If you get a feeling of déjà vu watching the opening scenes of Within, it’s because you have indeed seen it before. Countless times. The actors may be different and the overall look glossier, but this tale begins as so many have before it, with a couple and their teenage kid moving into a new home, only for strange occurrences to begin plaguing their nights. In this case the bland but pretty family consists of John (Michael Vartan), his new wife Melanie (Nadine Velazquez) and John’s daughter Hannah (Erin Moriarty). No sooner have they begun covering their walls with tacky, middle class crap than Hannah begins to hear strange noises, and becomes convinced that something is not right in their new house. It soon comes out that a family were butchered there, and the previous owners simply upped and left. Hannah delves into the house’s past, and finds out that the walls hold a secret that none of them expected.
The first act of Within throws every conceivable cliché into the mix – the creepy neighbour, pictures falling from walls, close-ups of setting the house alarm – and features entirely throwaway dialogue masquerading as characterisation. We’ve seen these characters before, we’ve heard this dialogue before and, watching Within, you start to think ‘what’s the point?’ And the thing is, when somewhere around the halfway mark the script does actually deviate from the story it initially purports to be, it’s barely a surprise, chiefly because the first act sticks so rigidly to established formulae that you’re awaiting – and fully expecting – the moment when the film introduces its own idea.

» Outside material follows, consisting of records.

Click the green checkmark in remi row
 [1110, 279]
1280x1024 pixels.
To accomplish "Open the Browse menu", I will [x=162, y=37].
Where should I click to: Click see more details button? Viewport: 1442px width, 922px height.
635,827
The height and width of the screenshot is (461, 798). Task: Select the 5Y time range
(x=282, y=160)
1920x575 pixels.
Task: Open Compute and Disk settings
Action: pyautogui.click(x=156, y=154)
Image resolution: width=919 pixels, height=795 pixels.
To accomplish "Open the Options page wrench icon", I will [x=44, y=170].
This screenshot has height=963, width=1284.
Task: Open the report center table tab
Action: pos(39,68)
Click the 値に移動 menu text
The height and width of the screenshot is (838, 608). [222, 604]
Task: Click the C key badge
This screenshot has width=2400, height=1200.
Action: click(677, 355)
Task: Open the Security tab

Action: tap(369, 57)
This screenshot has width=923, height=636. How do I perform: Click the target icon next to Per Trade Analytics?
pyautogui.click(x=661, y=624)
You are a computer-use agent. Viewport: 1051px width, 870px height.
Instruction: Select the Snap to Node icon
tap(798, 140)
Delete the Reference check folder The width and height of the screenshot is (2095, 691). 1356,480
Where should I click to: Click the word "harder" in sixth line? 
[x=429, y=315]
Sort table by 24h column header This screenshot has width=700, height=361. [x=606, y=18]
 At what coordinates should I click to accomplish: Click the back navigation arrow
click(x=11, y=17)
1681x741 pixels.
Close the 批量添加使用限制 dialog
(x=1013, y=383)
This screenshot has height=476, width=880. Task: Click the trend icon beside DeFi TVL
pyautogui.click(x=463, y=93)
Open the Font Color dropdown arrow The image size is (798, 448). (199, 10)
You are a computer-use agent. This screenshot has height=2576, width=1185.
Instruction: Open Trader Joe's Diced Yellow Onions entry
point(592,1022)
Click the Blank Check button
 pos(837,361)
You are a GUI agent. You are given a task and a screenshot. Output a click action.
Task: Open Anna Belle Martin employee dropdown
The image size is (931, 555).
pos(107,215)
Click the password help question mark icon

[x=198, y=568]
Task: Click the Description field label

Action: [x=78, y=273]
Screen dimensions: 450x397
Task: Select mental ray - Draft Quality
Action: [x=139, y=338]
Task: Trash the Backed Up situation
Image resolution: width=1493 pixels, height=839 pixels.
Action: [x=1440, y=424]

While Within may be as generic as they come however, it’s engaging enough, rolling along quite easily to what is actually a rather nicely executed third act. And even its overly familiar first half contains some not ineffective scare scenes of Hannah creeping around the house at night, handled competently by director Phil Claydon in his first feature since almost killing his career before it had begun with 2009’s Lesbian Vampire Killers. It all feels very safe (which is not what horror needs to be), with the threat from greasy, sleazy neighbour Ray the closest we get to any kind of unpredictability or excess.
While they are not given much exciting to work with, Velazquez (best known as Catalina in My Name is Earl and deserving of better parts than she is given here) and rising star Moriarty (Captain Fantastic, Blood Father) do what they can to elevate the material, and it’s always kinda nice to see Vartan, even doing the dull everyman thing that he seems unable to escape these days. And then there’s Poltergeist’s JoBeth Williams on hand to lend a touch of class, doing what she can in the ‘older neighbour giving the teenager the lowdown on the house’s history’ role.
An entertaining enough way to spend an hour and a half, Within manages to make something just about worthwhile out of a lazy, generic script and underwritten characters. We seem to be in a new golden age of intelligent and intellectually challenging horror, and most of us simply don’t have time in our viewing schedules for this kind of thing. Proof that director Claydon is a safe pair of hands if little more though, the film is seldom boring, and if you’re after an easy horror watch and some jolting but safe scares, you could certainly do a lot worse.